* EXERCISE MATERIAL
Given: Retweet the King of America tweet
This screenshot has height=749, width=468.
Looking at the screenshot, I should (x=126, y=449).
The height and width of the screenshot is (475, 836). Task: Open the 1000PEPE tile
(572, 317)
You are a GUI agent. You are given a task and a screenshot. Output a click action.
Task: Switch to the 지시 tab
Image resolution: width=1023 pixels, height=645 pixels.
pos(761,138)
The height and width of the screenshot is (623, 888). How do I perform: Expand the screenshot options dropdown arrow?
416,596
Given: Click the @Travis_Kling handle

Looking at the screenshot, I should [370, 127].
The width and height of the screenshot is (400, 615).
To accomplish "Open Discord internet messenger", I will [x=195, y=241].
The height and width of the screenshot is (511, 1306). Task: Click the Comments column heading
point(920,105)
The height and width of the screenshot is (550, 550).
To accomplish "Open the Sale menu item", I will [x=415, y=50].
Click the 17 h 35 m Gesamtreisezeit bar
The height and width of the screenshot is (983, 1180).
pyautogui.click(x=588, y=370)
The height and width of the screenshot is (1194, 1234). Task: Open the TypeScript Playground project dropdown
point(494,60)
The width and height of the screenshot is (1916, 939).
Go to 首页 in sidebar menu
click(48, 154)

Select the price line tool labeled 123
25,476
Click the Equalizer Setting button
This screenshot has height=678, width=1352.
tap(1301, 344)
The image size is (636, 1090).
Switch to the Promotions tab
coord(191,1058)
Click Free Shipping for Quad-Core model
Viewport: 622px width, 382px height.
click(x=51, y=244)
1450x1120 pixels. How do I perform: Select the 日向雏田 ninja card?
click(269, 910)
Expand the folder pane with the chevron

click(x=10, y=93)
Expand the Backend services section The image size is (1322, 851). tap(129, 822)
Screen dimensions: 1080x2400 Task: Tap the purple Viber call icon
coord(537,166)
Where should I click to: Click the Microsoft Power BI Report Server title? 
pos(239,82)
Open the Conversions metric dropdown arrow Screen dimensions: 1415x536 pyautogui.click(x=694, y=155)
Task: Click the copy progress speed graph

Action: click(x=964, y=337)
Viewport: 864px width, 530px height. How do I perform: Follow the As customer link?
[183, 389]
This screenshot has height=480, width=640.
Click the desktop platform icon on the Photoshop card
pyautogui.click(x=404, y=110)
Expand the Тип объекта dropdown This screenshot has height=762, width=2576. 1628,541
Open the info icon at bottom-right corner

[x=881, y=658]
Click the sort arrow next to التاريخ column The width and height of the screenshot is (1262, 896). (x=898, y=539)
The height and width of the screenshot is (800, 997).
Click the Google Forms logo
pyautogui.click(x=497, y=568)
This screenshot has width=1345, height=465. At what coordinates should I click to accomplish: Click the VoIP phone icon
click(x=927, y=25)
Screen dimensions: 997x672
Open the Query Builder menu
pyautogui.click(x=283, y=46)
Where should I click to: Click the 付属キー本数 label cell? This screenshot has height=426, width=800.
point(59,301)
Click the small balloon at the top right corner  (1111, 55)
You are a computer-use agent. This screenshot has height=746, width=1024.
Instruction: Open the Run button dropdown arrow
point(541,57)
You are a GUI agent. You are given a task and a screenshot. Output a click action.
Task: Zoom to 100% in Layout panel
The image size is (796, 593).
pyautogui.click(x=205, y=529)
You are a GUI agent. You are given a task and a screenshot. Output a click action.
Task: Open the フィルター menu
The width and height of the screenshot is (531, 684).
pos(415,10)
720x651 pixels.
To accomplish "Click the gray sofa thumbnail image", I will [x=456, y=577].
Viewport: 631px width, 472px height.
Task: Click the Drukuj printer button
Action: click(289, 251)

* ASSIGNED TASK
A complete and exact transcription of the material is required.

* OUTPUT BELOW
Given: Retweet the King of America tweet
This screenshot has height=749, width=468.
Looking at the screenshot, I should (x=126, y=449).
The height and width of the screenshot is (475, 836). Task: Open the 1000PEPE tile
(572, 317)
You are a GUI agent. You are given a task and a screenshot. Output a click action.
Task: Switch to the 지시 tab
Image resolution: width=1023 pixels, height=645 pixels.
pos(761,138)
The height and width of the screenshot is (623, 888). How do I perform: Expand the screenshot options dropdown arrow?
416,596
Given: Click the @Travis_Kling handle

Looking at the screenshot, I should [370, 127].
The width and height of the screenshot is (400, 615).
To accomplish "Open Discord internet messenger", I will [x=195, y=241].
The height and width of the screenshot is (511, 1306). Task: Click the Comments column heading
point(920,105)
The height and width of the screenshot is (550, 550).
To accomplish "Open the Sale menu item", I will [x=415, y=50].
Click the 17 h 35 m Gesamtreisezeit bar
The height and width of the screenshot is (983, 1180).
pyautogui.click(x=588, y=370)
The height and width of the screenshot is (1194, 1234). Task: Open the TypeScript Playground project dropdown
point(494,60)
The width and height of the screenshot is (1916, 939).
Go to 首页 in sidebar menu
click(48, 154)

Select the price line tool labeled 123
25,476
Click the Equalizer Setting button
This screenshot has height=678, width=1352.
tap(1301, 344)
The image size is (636, 1090).
Switch to the Promotions tab
coord(191,1058)
Click Free Shipping for Quad-Core model
Viewport: 622px width, 382px height.
click(x=51, y=244)
1450x1120 pixels. How do I perform: Select the 日向雏田 ninja card?
click(269, 910)
Expand the folder pane with the chevron

click(x=10, y=93)
Expand the Backend services section The image size is (1322, 851). tap(129, 822)
Screen dimensions: 1080x2400 Task: Tap the purple Viber call icon
coord(537,166)
Where should I click to: Click the Microsoft Power BI Report Server title? 
pos(239,82)
Open the Conversions metric dropdown arrow Screen dimensions: 1415x536 pyautogui.click(x=694, y=155)
Task: Click the copy progress speed graph

Action: click(x=964, y=337)
Viewport: 864px width, 530px height. How do I perform: Follow the As customer link?
[183, 389]
This screenshot has height=480, width=640.
Click the desktop platform icon on the Photoshop card
pyautogui.click(x=404, y=110)
Expand the Тип объекта dropdown This screenshot has height=762, width=2576. 1628,541
Open the info icon at bottom-right corner

[x=881, y=658]
Click the sort arrow next to التاريخ column The width and height of the screenshot is (1262, 896). (x=898, y=539)
The height and width of the screenshot is (800, 997).
Click the Google Forms logo
pyautogui.click(x=497, y=568)
This screenshot has width=1345, height=465. At what coordinates should I click to accomplish: Click the VoIP phone icon
click(x=927, y=25)
Screen dimensions: 997x672
Open the Query Builder menu
pyautogui.click(x=283, y=46)
Where should I click to: Click the 付属キー本数 label cell? This screenshot has height=426, width=800.
point(59,301)
Click the small balloon at the top right corner  (1111, 55)
You are a computer-use agent. This screenshot has height=746, width=1024.
Instruction: Open the Run button dropdown arrow
point(541,57)
You are a GUI agent. You are given a task and a screenshot. Output a click action.
Task: Zoom to 100% in Layout panel
The image size is (796, 593).
pyautogui.click(x=205, y=529)
You are a GUI agent. You are given a task and a screenshot. Output a click action.
Task: Open the フィルター menu
The width and height of the screenshot is (531, 684).
pos(415,10)
720x651 pixels.
To accomplish "Click the gray sofa thumbnail image", I will [x=456, y=577].
Viewport: 631px width, 472px height.
Task: Click the Drukuj printer button
Action: click(289, 251)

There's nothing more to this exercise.